After being restrained by a a Seattle court in February, the White House released a second travel ban to remove some its anti-constitutional provisions. But it remains highly controversial and openly discriminatory against Muslims, according to civil rights activists.

States from Hawaii to Washington, immigration advocacy groups and private residents have filed lawsuits to block the new ban from going into effect, as happened when Trump issued his first travel ban in late January.

Federal judges will weigh the president's powers to secure the nation from terrorists against the constitutional rights of foreigners in the United States.

Hundreds of protesters are expected to fill the major international airports across the country today to demonstrate against the travel ban, which bans the entry to citizens from six majority Muslim countries: Iran, Somalia, Lybia, Syria, Yemen and Sudan (Iraq has been removed). The revised plan also imposes a 120-day ban on refugees attempting to be resettled in the US from anywhere in the world, but now allows people with permanent resident status in the US and valid visas to enter.

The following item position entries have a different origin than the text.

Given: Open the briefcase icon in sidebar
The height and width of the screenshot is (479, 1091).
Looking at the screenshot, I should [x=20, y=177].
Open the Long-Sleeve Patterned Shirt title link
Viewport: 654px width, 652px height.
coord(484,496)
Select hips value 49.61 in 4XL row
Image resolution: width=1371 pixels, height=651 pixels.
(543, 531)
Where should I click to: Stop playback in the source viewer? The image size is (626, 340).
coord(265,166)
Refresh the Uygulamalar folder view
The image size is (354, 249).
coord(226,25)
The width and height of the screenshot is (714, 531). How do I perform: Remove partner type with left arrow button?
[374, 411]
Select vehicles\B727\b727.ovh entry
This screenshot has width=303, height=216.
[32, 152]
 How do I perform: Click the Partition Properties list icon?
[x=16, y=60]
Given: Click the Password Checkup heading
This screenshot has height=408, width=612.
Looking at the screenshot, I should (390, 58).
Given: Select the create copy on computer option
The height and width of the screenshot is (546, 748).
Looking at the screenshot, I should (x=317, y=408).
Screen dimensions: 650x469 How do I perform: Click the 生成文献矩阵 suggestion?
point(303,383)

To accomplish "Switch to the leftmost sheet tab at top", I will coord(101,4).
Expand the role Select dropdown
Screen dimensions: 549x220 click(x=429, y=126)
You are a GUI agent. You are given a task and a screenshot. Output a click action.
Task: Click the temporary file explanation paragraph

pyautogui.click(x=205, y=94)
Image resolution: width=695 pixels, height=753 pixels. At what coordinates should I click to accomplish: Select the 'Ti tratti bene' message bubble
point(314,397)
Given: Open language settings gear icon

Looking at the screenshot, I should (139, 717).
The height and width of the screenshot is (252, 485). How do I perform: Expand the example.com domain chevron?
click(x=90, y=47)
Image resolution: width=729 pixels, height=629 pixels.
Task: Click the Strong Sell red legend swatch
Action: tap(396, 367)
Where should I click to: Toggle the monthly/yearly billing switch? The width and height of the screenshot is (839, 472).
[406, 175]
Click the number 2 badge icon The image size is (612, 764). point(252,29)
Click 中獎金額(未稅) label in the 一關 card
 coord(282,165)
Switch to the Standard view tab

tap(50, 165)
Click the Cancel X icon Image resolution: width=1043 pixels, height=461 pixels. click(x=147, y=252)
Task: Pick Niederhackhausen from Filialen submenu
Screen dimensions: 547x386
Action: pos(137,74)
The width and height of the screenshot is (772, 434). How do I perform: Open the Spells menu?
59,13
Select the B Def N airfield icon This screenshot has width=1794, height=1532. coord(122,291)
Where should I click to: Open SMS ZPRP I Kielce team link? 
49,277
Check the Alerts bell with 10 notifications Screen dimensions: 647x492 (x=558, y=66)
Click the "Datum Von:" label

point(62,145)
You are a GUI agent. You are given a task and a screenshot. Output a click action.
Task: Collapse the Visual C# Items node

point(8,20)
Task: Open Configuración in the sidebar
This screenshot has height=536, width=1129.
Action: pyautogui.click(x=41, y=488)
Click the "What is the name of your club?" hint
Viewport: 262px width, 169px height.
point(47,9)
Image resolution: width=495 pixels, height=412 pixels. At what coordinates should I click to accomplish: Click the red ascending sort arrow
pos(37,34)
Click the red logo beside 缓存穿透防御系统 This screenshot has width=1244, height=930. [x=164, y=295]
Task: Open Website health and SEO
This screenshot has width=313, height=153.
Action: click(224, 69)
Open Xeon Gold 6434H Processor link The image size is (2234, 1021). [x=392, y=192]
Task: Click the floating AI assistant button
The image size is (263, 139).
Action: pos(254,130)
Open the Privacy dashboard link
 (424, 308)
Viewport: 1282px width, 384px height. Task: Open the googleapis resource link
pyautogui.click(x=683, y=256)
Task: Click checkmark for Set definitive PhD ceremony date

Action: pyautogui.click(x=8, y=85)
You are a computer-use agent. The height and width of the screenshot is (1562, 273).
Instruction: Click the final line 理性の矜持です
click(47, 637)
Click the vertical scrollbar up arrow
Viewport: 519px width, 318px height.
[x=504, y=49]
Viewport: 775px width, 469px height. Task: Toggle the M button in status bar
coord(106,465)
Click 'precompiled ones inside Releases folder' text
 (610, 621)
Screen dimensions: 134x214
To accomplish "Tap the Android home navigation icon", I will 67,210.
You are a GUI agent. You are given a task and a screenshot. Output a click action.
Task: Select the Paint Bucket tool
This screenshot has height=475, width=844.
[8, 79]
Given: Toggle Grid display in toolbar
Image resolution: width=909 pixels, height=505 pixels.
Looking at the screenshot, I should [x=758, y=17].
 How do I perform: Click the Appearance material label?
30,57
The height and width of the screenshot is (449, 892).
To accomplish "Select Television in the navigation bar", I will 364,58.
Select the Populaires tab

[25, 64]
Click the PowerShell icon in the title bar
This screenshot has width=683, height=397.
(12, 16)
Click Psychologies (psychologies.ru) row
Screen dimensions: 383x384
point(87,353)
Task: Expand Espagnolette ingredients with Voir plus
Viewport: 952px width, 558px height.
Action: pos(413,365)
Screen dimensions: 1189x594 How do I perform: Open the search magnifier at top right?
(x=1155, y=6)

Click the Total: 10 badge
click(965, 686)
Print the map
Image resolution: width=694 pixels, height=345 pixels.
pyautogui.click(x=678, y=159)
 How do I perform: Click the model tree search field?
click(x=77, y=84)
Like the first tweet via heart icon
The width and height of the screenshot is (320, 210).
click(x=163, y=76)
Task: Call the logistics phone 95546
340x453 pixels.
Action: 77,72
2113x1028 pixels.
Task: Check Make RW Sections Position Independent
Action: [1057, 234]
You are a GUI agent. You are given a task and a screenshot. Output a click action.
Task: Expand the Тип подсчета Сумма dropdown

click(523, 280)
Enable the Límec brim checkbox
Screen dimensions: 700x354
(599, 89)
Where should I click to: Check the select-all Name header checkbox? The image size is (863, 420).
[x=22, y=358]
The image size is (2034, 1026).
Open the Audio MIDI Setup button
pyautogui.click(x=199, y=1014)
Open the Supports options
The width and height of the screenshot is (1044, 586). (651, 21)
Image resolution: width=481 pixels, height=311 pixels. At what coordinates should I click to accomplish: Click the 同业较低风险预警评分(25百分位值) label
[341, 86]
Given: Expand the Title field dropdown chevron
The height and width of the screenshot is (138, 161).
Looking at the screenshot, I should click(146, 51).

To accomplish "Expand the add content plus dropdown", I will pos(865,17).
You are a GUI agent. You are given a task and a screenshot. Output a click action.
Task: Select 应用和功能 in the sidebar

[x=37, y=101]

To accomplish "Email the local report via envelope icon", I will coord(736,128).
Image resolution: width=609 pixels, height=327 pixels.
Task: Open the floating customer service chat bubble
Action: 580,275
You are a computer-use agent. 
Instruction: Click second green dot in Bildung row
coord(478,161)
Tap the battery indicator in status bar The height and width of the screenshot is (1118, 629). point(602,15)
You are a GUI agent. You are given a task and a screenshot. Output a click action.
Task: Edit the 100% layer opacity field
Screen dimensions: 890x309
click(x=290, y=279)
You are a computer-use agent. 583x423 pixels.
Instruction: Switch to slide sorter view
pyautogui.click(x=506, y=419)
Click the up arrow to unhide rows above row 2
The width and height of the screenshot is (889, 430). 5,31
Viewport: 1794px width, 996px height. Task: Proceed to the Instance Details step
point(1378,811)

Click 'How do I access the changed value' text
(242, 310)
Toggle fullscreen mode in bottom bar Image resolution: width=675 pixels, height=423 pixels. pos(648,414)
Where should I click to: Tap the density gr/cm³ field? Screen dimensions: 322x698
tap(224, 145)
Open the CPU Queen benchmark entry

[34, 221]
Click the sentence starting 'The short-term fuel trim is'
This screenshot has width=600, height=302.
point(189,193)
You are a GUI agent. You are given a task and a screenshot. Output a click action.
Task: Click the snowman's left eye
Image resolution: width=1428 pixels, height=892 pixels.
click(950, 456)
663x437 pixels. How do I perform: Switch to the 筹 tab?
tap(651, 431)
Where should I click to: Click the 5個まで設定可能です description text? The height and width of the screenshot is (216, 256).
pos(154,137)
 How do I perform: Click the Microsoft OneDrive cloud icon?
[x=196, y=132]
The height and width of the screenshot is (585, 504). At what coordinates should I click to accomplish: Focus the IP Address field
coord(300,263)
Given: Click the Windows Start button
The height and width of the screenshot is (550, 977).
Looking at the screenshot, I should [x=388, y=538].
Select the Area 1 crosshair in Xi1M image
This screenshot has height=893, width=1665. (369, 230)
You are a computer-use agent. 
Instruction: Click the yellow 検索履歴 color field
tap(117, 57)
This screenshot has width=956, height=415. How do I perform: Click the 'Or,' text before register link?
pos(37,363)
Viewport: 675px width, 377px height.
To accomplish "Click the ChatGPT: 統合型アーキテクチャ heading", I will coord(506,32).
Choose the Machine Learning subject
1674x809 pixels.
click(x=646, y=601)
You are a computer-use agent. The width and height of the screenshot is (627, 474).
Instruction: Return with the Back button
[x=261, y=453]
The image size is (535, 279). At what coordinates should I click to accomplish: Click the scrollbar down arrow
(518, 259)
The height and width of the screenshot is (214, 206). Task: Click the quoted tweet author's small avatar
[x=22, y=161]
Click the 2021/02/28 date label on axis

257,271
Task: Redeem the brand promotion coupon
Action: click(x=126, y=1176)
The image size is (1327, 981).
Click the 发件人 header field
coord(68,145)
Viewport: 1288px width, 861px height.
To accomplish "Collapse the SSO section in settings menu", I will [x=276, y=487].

States have challenged the White House and rejected the amended executive order, signed by Trump on 6 March with a 10-day delay for implementation. They argue that the order is equally driven by anti-Muslim prejudice,  and that the restraining order should therefore be extended.

Should the travel ban come into effect tonight, hundreds of families will be forced to separate. The Guardian runs a story about a Yemeni couple on verge of reuniting in US may be derailed by new travel ban.